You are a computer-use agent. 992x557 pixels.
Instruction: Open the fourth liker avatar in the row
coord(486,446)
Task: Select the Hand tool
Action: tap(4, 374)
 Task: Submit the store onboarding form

------------------------------------------------------------------------

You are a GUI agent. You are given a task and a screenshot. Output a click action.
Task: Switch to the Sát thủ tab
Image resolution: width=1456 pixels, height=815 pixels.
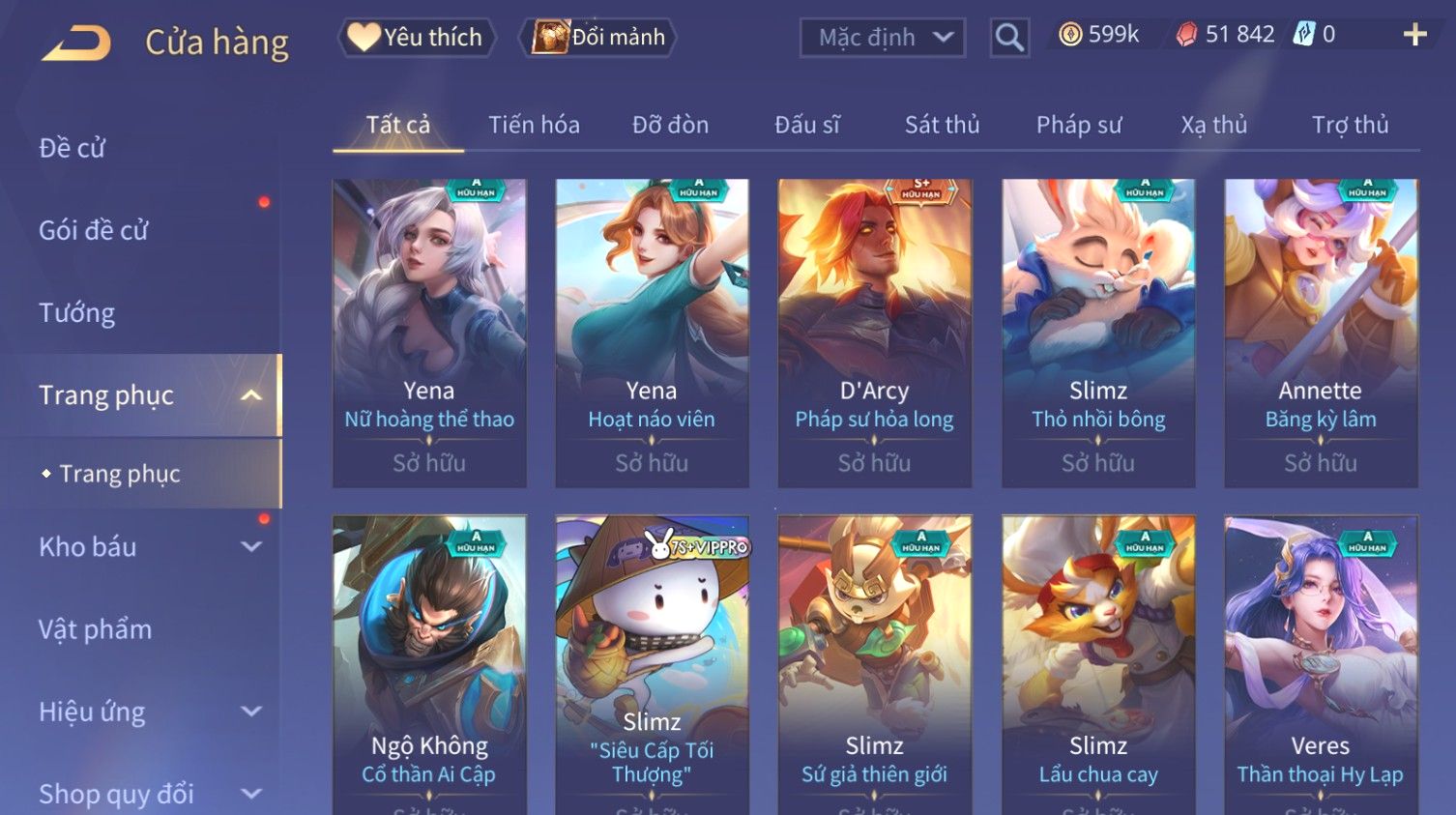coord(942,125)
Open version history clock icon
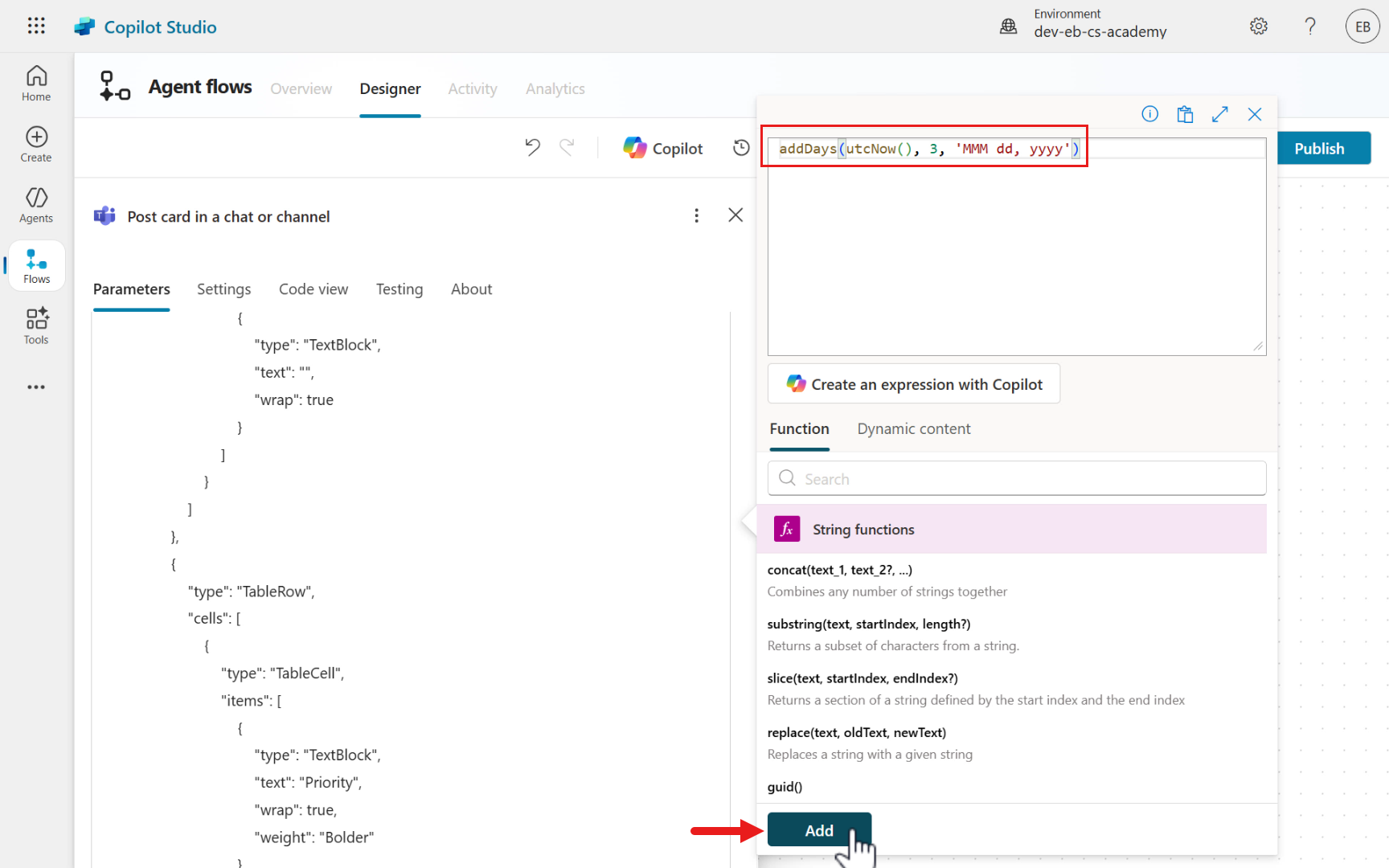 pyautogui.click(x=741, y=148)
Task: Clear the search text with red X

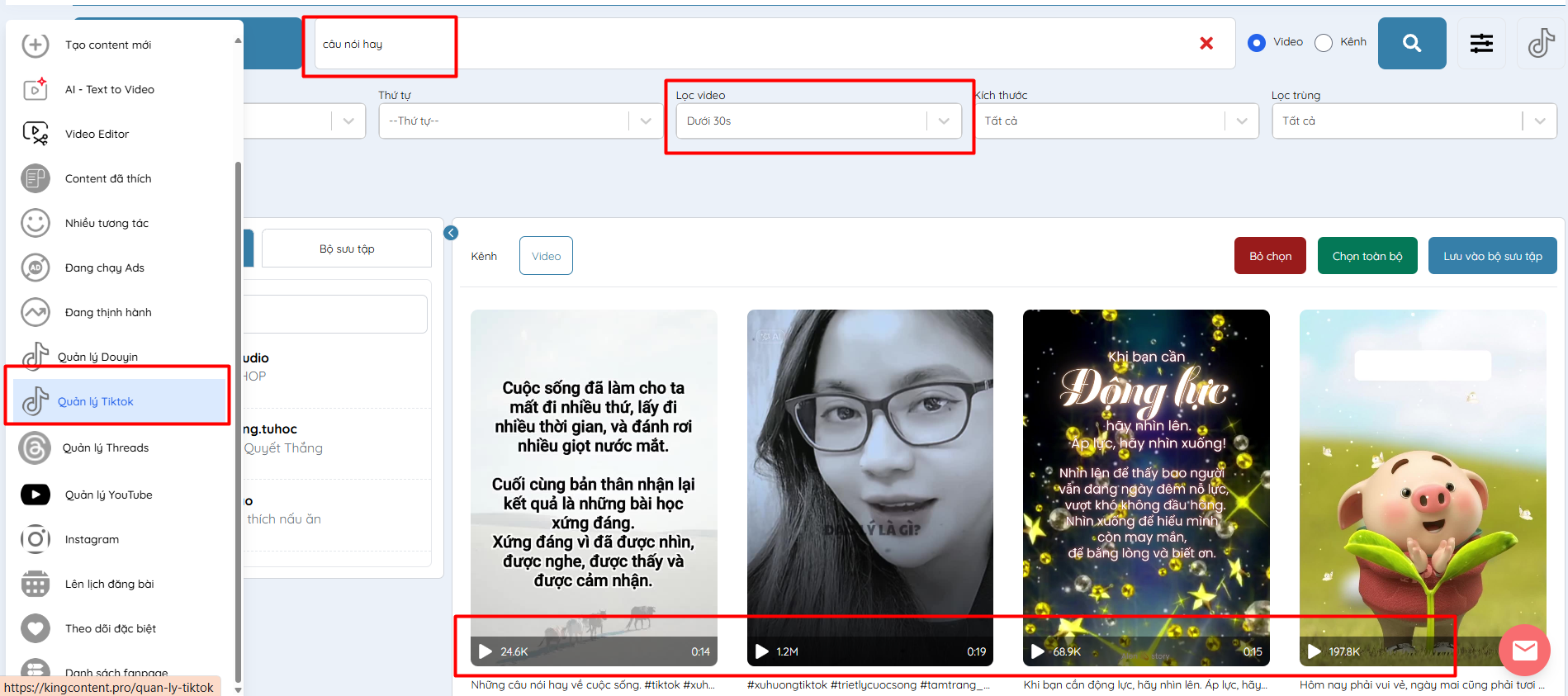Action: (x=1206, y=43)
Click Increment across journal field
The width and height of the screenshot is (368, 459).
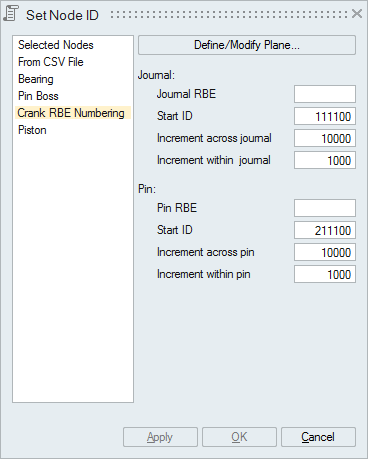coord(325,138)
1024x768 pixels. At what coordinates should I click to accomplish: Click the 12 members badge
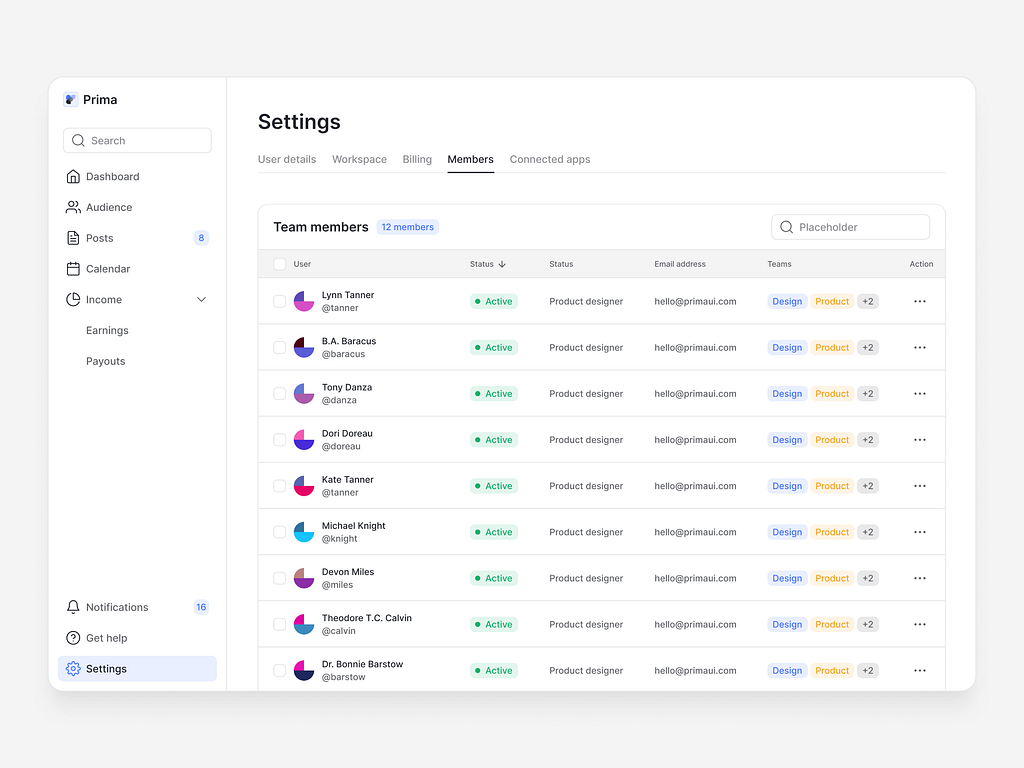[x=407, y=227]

------------------------------------------------------------------------

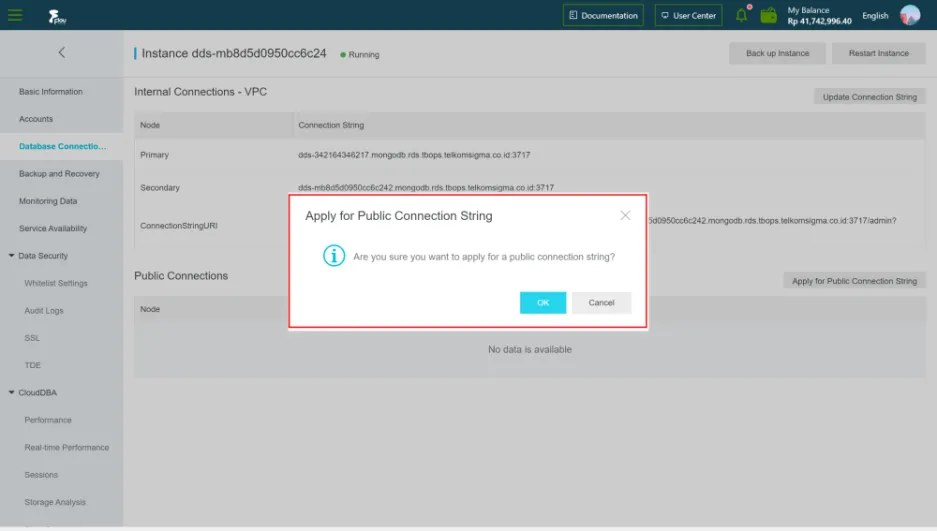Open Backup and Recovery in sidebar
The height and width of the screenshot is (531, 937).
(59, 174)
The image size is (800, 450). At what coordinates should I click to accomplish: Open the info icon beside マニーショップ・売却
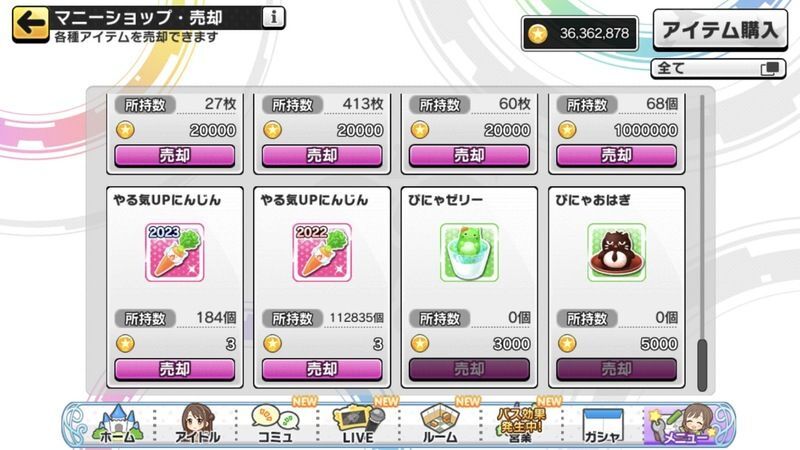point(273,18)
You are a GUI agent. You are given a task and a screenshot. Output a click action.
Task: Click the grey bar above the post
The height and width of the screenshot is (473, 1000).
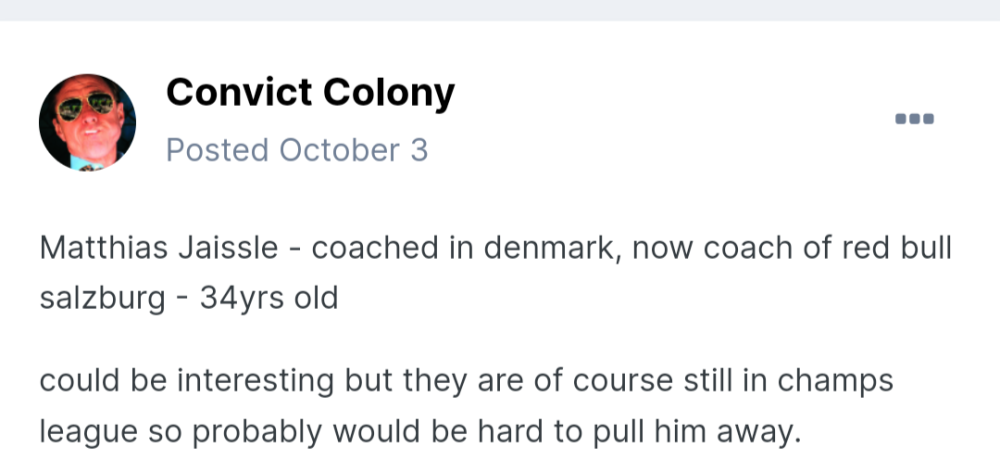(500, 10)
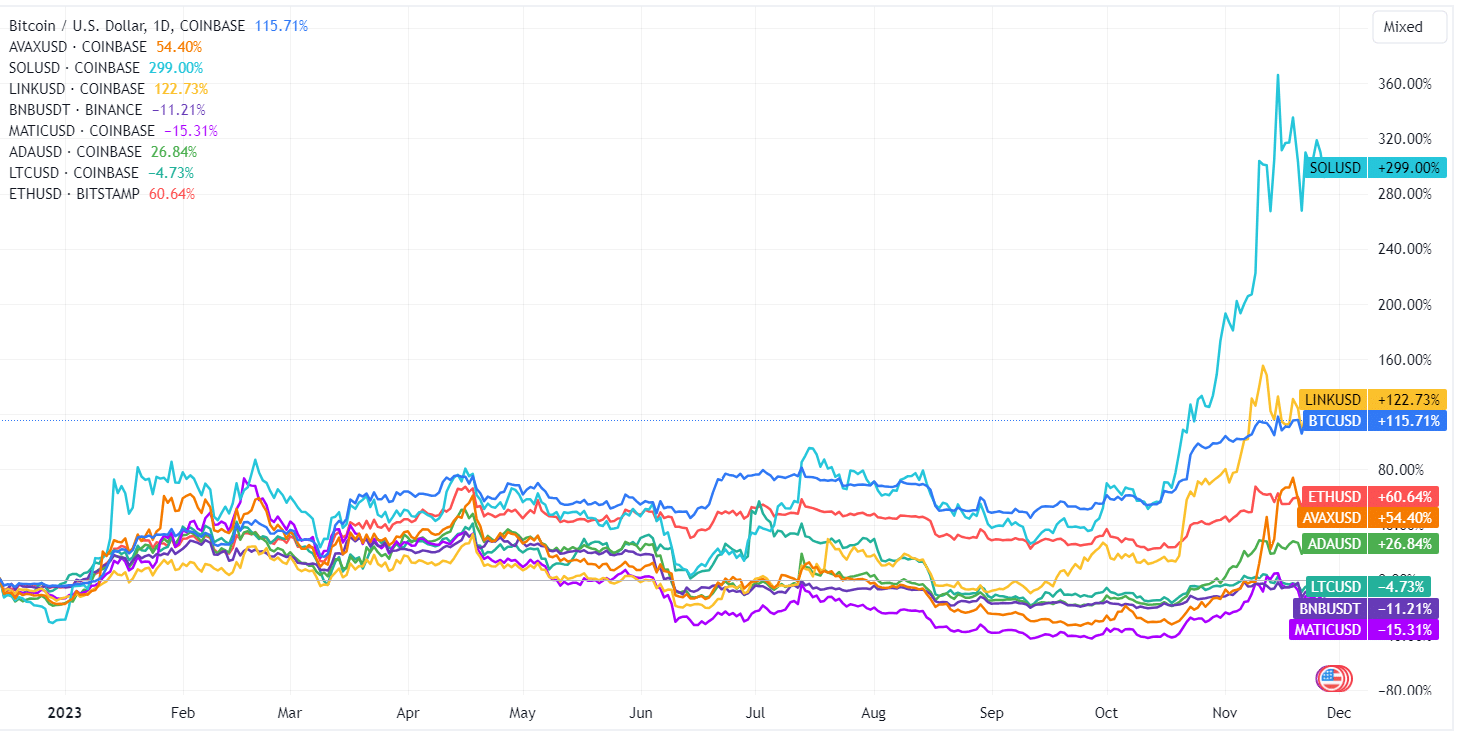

------------------------------------------------------------------------

__HOW TO COMPLETE THIS TASK__:
Word for word, restate the lines of the data above that fall between the line holding "You are a computer-use agent. 992x557 pixels." and the line holding "Task: Submit the store onboarding form", inclusive, and no other lines.

__TASK ANSWER__:
You are a computer-use agent. 992x557 pixels.
Instruction: Open the fourth liker avatar in the row
coord(486,446)
Task: Select the Hand tool
Action: tap(4, 374)
 Task: Submit the store onboarding form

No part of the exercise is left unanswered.